═══ The data ═══
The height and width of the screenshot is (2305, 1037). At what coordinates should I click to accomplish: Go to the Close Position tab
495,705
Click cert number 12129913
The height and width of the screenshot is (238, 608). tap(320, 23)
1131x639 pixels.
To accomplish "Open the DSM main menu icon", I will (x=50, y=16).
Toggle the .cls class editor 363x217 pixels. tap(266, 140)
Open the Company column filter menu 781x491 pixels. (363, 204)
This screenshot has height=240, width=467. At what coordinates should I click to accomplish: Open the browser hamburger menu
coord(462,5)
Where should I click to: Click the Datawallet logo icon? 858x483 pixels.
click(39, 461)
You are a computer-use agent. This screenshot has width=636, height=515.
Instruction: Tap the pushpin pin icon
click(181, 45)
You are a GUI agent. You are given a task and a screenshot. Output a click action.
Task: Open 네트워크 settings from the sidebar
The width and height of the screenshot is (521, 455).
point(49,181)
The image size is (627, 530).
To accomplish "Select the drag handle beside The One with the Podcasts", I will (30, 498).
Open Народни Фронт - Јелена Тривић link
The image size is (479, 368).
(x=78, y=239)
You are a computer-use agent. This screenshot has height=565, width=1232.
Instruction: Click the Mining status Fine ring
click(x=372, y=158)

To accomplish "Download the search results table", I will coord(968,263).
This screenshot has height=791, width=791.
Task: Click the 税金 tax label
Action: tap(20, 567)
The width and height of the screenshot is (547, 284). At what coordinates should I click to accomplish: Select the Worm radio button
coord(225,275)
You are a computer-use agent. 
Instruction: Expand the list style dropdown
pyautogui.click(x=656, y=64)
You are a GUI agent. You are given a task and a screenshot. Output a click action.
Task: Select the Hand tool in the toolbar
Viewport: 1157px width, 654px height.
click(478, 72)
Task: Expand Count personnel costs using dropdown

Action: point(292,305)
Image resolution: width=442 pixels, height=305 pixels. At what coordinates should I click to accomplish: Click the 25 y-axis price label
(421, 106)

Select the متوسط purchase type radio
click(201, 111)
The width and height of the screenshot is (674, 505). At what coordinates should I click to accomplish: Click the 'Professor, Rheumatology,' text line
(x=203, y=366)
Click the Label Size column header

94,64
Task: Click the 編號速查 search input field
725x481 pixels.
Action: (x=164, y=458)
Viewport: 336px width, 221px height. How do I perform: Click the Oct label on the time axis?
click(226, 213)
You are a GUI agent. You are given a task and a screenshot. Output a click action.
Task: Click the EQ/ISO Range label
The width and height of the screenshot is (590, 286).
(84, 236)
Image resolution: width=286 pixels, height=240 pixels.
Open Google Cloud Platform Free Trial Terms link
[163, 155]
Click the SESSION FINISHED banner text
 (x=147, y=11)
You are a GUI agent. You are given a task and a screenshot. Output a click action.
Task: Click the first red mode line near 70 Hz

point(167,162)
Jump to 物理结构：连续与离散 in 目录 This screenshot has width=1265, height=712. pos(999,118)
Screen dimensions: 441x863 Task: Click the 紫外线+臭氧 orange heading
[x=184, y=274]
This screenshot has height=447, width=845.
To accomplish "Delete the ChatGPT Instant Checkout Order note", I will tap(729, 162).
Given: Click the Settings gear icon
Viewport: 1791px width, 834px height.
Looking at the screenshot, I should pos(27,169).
═══
◆ **About this task**
Reproduce the whole listing without changing anything.

◆ **Written reply**
The height and width of the screenshot is (2305, 1037). At what coordinates should I click to accomplish: Go to the Close Position tab
495,705
Click cert number 12129913
The height and width of the screenshot is (238, 608). tap(320, 23)
1131x639 pixels.
To accomplish "Open the DSM main menu icon", I will (x=50, y=16).
Toggle the .cls class editor 363x217 pixels. tap(266, 140)
Open the Company column filter menu 781x491 pixels. (363, 204)
This screenshot has height=240, width=467. At what coordinates should I click to accomplish: Open the browser hamburger menu
coord(462,5)
Where should I click to: Click the Datawallet logo icon? 858x483 pixels.
click(39, 461)
You are a computer-use agent. This screenshot has width=636, height=515.
Instruction: Tap the pushpin pin icon
click(181, 45)
You are a GUI agent. You are given a task and a screenshot. Output a click action.
Task: Open 네트워크 settings from the sidebar
The width and height of the screenshot is (521, 455).
point(49,181)
The image size is (627, 530).
To accomplish "Select the drag handle beside The One with the Podcasts", I will (30, 498).
Open Народни Фронт - Јелена Тривић link
The image size is (479, 368).
(x=78, y=239)
You are a computer-use agent. This screenshot has height=565, width=1232.
Instruction: Click the Mining status Fine ring
click(x=372, y=158)

To accomplish "Download the search results table", I will coord(968,263).
This screenshot has height=791, width=791.
Task: Click the 税金 tax label
Action: tap(20, 567)
The width and height of the screenshot is (547, 284). At what coordinates should I click to accomplish: Select the Worm radio button
coord(225,275)
You are a computer-use agent. 
Instruction: Expand the list style dropdown
pyautogui.click(x=656, y=64)
You are a GUI agent. You are given a task and a screenshot. Output a click action.
Task: Select the Hand tool in the toolbar
Viewport: 1157px width, 654px height.
click(478, 72)
Task: Expand Count personnel costs using dropdown

Action: point(292,305)
Image resolution: width=442 pixels, height=305 pixels. At what coordinates should I click to accomplish: Click the 25 y-axis price label
(421, 106)

Select the متوسط purchase type radio
click(201, 111)
The width and height of the screenshot is (674, 505). At what coordinates should I click to accomplish: Click the 'Professor, Rheumatology,' text line
(x=203, y=366)
Click the Label Size column header

94,64
Task: Click the 編號速查 search input field
725x481 pixels.
Action: (x=164, y=458)
Viewport: 336px width, 221px height. How do I perform: Click the Oct label on the time axis?
click(226, 213)
You are a GUI agent. You are given a task and a screenshot. Output a click action.
Task: Click the EQ/ISO Range label
The width and height of the screenshot is (590, 286).
(84, 236)
Image resolution: width=286 pixels, height=240 pixels.
Open Google Cloud Platform Free Trial Terms link
[163, 155]
Click the SESSION FINISHED banner text
 (x=147, y=11)
You are a GUI agent. You are given a task and a screenshot. Output a click action.
Task: Click the first red mode line near 70 Hz

point(167,162)
Jump to 物理结构：连续与离散 in 目录 This screenshot has width=1265, height=712. pos(999,118)
Screen dimensions: 441x863 Task: Click the 紫外线+臭氧 orange heading
[x=184, y=274]
This screenshot has height=447, width=845.
To accomplish "Delete the ChatGPT Instant Checkout Order note", I will tap(729, 162).
Given: Click the Settings gear icon
Viewport: 1791px width, 834px height.
Looking at the screenshot, I should pos(27,169).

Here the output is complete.